Max Verstappen devant Lewis Hamilton au GP d'Abu Dhabi 2021.

Max Verstappen devant Lewis Hamilton au GP d'Abu Dhabi 2021.

Photo de: Zak Mauger / Motorsport Images

"Il a essentiellement fait ce que tout le monde souhaitait : offrir un dernier tour de course. Cela a donné une arrivée spectaculaire, un dépassement, un vainqueur et un deuxième. Cela aurait aussi pu tourner dans l'autre sens. C'est le sport."

"Une voiture de sécurité en fin de course est toujours controversée. Les fans n'aiment pas lorsqu'elle décide du résultat, mais cela vaut partout, que ce soit au premier tour ou dans les derniers. Il y a toujours quelqu'un qui gagne et quelqu'un qui perd. Cela fait partie du sport."

"La course en elle-même était assez monotone jusqu'à l'accident de Latifi. Sans cela, on aurait eu une fin de Grand Prix assez simple, voire ennuyeuse. Mais avec cet incident et cette intervention, tout est devenu décisif - et cela a frustré une partie des fans ou l'autre."

"Certains ont ensuite dit : 'On aurait pu sortir le drapeau rouge, faire autrement'. Oui, mais cela aurait été incohérent avec les décisions prises plus tôt dans la saison. Et la cohérence est essentielle."

"Lors de réunions avec les équipes début 2022, je leur ai demandé directement : 'Voulez-vous qu'on sorte le drapeau rouge pour le moindre incident ?' Ils ont répondu non. 'Voulez-vous des règles différentes pour la dernière course ?' Là encore, non."

"Un championnat ne se joue pas sur une seule course. Les points perdus plus tôt dans la saison comptent tout autant. Hamilton comme Verstappen ont eu des occasions de sceller le titre avant cela."

Wittich souligne le manque de soutien de la FIA

Michael Masi dans le paddock lors du GP d'Azerbaïdjan 2019.

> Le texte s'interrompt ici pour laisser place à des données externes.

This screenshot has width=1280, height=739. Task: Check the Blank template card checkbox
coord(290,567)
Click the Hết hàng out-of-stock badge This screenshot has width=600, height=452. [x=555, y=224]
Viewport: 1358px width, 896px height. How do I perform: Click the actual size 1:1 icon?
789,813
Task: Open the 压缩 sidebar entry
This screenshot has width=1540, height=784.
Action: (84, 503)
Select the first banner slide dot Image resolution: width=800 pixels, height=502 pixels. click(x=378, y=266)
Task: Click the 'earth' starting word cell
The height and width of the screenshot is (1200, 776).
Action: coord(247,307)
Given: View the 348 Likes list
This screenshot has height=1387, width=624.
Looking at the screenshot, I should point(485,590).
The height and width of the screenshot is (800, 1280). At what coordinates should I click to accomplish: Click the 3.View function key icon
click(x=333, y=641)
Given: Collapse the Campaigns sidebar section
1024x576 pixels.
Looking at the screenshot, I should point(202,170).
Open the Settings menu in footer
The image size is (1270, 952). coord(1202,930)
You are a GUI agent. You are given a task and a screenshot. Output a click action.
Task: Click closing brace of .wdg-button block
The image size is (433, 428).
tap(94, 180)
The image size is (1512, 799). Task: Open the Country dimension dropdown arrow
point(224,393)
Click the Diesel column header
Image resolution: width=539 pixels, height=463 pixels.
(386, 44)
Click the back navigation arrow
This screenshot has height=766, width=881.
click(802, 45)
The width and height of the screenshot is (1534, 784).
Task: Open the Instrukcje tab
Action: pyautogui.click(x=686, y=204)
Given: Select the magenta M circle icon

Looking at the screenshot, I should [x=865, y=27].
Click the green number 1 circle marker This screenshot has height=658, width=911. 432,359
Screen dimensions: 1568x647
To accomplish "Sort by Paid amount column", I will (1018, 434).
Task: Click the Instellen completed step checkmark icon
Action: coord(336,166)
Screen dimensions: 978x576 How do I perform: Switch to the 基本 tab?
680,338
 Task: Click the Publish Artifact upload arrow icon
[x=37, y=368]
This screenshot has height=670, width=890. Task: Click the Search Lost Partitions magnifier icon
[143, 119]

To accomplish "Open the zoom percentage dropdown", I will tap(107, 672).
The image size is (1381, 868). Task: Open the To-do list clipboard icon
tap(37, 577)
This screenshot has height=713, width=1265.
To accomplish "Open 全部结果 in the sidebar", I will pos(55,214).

Michael Masi dans le paddock lors du GP d'Azerbaïdjan 2019.

Photo de: Zak Mauger / Motorsport Images

Après enquête, la FIA a finalement conclu à une "erreur humaine" et a retiré Michael Masi de son poste de directeur de course. L'Australien a ensuite été la cible d'une vague d'insultes et de menaces de mort, avant de quitter complètement l'instance dirigeante.

"Après l'enquête sur Abu Dhabi, la conclusion semblait être que Michael devait partir - en faisant essentiellement de lui un bouc émissaire", a ajouté Wittich. "Ce qui a vraiment été décevant - pour moi et pour beaucoup de collègues - c'est le manque de soutien de la FIA envers Michael. C'est quelque chose qu'il faut clairement critiquer. Tout le monde savait que, dans des situations extrêmes, on se retrouvait seul."

Ce soutien n'existait plus. Et il n'existe toujours pas. C'est l'une des raisons pour lesquelles je ne suis plus directeur de course en Formule 1.

"Par le passé, sous Charlie Whiting [emblématique directeur de course de la FIA qui a officié entre 1997 et 2019], il y avait toujours un soutien de la direction de la FIA - Max Mosley [président de la FIA de 1993 à 2009] le soutenait fermement."

"Ce soutien n'existait plus. Et il n'existe toujours pas. C'est l'une des raisons pour lesquelles je ne suis plus directeur de course en Formule 1. Quoi qu'il se passe, il n'y avait pas de véritable discussion ni de soutien aux employés. Et c'est le pire enseignement de toute cette affaire."

Michael Masi siège actuellement au conseil d'administration de Karting Australia et a été directeur d'épreuve du championnat Repco NextGen NZ, qui inclut le Formula Regional Oceania Trophy.